Mahoney opened this issue · comments

The script currently requires bash 5 & needs to run as root (it alters /etc/hosts).

A Mac comes with bash 3.2 (and zsh 5.x).

brew install bash on an M1/ARM64 Mac installs bash 5.x, but to /opt/homebrew/bin - which is not on root's path. (On an x64 Mac it is installed to /usr/local/bin, which is on root's path, so it works.)

So #! /usr/bin/env bash loads bash 3.2.

Options:

  1. Alter root's path to include /opt/homebrew/bin
  2. Find some mechanism for a script to discover later versions of bash if installed?!
  3. Migrate the script to zsh which is installed
  4. Migrate the script to bash 3.2
  5. Just document that it's the user's problem to make /usr/bin/env bash resolve to bash 5.x
  6. Use another approach entirely (dns server running in docker?)

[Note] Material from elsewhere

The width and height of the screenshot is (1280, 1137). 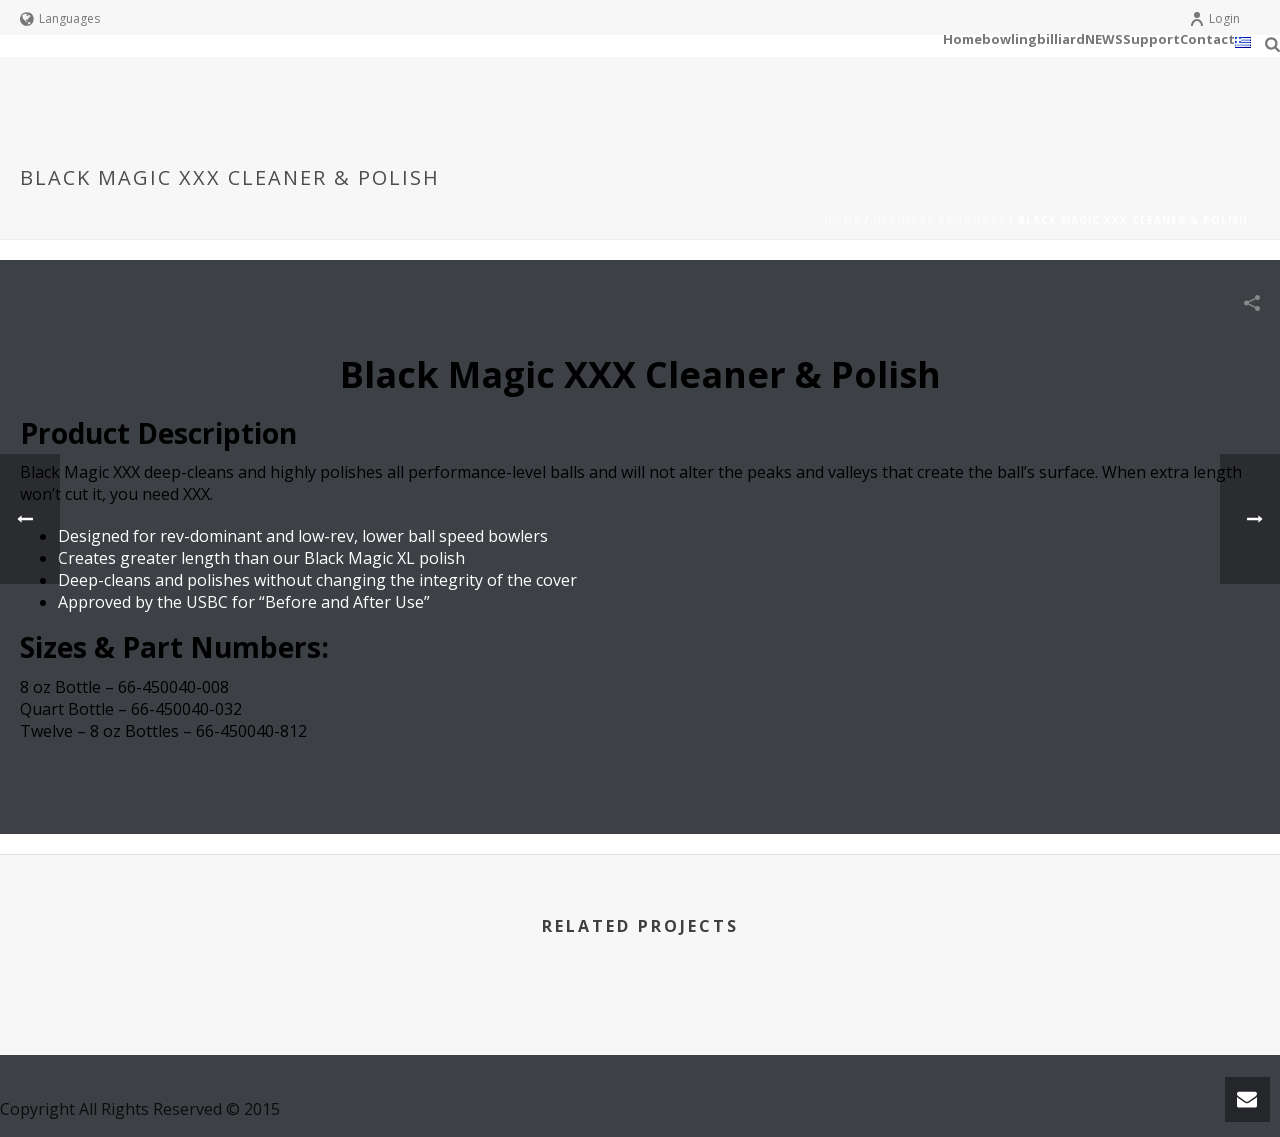 What do you see at coordinates (1151, 39) in the screenshot?
I see `Support` at bounding box center [1151, 39].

I'm not a massive fan of any of them...

  1. Making root's path include homebrew when homebrew doesn't seems like an invasive thing to do... I'd like this to be less reliant on running as & mucking about with root, not more
  2. I don't even know if this is possible
  3. I've got a reasonable way with this... need a replacement for shopt -s extglob and possibly then replacements for bash's ${sanitised//+([^A-Za-z0-9\.])/-}, ${sanitised#[^[:alnum:]]} & ${sanitised%[^[:alnum:]]} variable substituting
    More seriously, the tests are in bats which seems to be bash specific - I haven't located a zsh test framework yet.
  4. Not sure how to work around the lack of associative arrays...
  5. I hate when things don't install nicely - it's already a bit painful with all the manual chown. Also I'd want to give specific instructions on the "right" way to do this and I'm not sure what that is - alter root's path to include /opt/homebrew/bin I suppose, bit see objections to 1!
  6. This exists - e.g. https://github.com/aacebedo/dnsdock or https://github.com/mageddo/dns-proxy-server - run a dns server inside docker that will pick up containers starting and stopping and use it as the host's DNS.
    I was reluctant to go this way because mucking about with how macOs does DNS choice is something I'm a bit uncomfortable with. If docker isn't running your DNS is broken, for a start. And you have to work out how to configure this DNS server to resolve to the correct "real" DNS server(s). Just mutating /etc/hosts leaves the actual DNS server configuration alone.